Exercise details
Copy out each line below in which the string "will" appears.

Dataset records
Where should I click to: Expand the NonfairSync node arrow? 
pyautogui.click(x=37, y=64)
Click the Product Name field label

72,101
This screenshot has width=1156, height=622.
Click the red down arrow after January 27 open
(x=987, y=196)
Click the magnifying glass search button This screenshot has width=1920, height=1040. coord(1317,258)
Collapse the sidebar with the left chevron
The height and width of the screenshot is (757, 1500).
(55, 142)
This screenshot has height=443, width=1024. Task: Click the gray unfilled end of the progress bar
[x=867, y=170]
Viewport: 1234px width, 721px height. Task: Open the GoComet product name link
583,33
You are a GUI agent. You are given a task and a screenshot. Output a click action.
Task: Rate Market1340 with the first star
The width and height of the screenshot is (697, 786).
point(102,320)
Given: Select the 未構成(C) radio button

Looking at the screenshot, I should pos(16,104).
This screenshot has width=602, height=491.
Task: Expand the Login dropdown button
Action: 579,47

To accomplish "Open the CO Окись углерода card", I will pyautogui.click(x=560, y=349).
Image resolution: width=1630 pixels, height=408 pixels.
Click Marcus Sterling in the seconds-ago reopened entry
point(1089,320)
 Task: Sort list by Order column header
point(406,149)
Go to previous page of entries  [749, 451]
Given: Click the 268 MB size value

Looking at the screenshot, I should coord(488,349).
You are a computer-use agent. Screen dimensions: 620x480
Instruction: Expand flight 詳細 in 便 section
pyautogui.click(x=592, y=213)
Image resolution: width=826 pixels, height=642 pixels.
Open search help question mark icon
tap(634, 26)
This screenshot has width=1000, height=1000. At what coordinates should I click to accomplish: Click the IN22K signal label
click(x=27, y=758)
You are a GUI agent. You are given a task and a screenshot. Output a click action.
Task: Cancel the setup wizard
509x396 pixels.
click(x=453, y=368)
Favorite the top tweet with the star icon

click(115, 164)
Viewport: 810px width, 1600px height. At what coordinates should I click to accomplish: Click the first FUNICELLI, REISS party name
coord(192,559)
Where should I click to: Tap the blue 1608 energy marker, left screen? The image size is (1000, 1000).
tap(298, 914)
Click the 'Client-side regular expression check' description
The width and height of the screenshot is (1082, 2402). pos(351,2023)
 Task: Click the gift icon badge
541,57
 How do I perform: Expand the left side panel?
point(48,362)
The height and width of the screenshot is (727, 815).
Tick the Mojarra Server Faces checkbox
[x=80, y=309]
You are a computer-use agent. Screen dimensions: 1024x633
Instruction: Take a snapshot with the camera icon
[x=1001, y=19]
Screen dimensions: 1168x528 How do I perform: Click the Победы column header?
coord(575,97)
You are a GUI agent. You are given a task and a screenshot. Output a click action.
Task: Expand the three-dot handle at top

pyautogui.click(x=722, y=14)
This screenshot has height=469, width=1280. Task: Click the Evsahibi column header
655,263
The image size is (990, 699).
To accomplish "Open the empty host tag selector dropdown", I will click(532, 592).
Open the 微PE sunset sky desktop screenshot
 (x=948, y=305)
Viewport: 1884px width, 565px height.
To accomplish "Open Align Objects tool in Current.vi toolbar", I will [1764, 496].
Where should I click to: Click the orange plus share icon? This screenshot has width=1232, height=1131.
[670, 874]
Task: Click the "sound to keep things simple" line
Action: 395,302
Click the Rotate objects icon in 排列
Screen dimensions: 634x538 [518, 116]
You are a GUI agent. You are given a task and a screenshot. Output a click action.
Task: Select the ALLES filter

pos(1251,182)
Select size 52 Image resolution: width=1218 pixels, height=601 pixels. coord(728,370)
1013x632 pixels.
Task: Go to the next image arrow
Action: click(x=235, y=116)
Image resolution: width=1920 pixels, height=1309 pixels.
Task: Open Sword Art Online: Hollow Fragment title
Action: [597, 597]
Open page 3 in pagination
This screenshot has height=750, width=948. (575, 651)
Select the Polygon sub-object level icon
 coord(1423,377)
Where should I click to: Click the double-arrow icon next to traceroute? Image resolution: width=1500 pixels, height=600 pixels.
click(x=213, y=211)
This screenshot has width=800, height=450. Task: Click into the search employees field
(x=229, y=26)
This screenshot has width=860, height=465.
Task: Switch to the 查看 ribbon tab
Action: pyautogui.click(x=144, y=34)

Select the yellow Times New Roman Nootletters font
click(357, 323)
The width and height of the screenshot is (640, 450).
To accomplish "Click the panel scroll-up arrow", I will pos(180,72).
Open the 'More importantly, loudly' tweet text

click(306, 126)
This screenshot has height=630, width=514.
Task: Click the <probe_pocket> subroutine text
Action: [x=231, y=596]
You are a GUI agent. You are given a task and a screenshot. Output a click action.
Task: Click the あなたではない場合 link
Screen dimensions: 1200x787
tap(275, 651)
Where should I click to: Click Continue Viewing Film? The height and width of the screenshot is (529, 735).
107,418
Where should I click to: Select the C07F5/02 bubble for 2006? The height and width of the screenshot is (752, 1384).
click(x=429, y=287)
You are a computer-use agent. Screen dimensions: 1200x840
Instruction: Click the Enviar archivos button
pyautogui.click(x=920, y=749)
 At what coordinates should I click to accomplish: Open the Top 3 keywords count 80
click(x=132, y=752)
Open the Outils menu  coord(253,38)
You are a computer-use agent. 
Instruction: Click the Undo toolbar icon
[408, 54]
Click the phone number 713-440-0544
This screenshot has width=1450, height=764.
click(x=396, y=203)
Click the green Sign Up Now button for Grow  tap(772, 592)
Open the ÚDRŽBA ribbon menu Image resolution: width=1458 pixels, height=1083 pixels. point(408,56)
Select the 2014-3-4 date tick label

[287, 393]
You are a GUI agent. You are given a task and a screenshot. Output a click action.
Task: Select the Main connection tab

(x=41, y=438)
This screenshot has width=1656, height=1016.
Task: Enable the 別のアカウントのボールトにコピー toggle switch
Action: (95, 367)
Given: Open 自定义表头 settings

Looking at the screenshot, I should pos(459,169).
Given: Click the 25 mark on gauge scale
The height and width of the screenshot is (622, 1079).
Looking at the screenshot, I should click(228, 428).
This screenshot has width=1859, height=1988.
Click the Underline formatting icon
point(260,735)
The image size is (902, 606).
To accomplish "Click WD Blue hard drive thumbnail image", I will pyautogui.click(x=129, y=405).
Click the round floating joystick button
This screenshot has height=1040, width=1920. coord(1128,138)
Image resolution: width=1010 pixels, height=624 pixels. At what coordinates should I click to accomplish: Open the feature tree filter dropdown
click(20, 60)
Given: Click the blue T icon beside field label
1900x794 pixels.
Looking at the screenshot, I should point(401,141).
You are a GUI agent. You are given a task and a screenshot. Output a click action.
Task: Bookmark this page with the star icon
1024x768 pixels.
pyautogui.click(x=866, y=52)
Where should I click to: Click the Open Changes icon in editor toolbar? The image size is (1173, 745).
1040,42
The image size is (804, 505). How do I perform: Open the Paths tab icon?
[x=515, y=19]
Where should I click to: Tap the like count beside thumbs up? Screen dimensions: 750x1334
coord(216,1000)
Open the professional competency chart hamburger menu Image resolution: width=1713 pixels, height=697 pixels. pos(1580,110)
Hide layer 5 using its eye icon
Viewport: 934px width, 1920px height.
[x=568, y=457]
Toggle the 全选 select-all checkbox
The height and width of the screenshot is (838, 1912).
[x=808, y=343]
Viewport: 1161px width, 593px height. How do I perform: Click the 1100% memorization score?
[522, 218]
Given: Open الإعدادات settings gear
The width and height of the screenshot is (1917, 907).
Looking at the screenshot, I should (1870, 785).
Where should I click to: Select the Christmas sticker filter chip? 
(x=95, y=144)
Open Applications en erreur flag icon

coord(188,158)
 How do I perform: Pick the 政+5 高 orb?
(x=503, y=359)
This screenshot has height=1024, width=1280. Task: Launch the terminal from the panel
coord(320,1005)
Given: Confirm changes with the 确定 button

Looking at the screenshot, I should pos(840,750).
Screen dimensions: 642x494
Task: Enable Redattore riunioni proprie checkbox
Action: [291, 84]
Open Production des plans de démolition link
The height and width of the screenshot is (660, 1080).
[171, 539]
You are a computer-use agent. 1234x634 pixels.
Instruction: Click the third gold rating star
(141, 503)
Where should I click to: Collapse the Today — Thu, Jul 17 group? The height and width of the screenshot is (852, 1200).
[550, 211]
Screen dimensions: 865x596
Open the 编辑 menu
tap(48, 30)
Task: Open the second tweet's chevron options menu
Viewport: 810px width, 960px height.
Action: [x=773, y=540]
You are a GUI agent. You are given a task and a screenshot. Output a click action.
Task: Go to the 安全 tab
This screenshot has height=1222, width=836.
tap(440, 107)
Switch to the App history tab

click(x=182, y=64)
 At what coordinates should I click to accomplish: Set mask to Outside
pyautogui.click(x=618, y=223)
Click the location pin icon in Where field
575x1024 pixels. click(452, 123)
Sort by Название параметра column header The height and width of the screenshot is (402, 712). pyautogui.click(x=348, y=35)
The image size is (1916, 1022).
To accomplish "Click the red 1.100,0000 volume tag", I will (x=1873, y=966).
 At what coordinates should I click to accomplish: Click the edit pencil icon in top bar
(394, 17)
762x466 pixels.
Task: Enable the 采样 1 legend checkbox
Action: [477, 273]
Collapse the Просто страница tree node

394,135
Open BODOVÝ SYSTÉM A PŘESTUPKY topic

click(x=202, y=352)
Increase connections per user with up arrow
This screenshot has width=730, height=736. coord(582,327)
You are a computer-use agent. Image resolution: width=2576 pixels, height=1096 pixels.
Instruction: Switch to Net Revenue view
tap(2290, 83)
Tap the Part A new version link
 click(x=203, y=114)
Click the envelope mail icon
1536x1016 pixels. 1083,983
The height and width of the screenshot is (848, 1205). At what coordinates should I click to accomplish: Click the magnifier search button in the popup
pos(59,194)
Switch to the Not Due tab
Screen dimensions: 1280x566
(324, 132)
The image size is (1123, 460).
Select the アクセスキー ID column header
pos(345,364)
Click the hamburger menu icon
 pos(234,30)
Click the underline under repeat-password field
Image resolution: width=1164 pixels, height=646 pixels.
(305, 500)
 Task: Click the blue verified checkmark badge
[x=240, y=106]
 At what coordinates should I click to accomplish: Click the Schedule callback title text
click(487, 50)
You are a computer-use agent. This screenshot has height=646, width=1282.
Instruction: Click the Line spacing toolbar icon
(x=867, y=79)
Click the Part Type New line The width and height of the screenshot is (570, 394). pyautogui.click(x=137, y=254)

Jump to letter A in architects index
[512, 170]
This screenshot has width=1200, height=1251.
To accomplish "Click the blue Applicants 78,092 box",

Output
To accomplish "Open the CO Окись углерода card", I will pyautogui.click(x=560, y=349).
To accomplish "Open the empty host tag selector dropdown", I will click(532, 592).
To accomplish "Open Align Objects tool in Current.vi toolbar", I will [1764, 496].
To accomplish "Click the panel scroll-up arrow", I will pos(180,72).
To accomplish "Click WD Blue hard drive thumbnail image", I will pyautogui.click(x=129, y=405).
To accomplish "Click the red 1.100,0000 volume tag", I will (x=1873, y=966).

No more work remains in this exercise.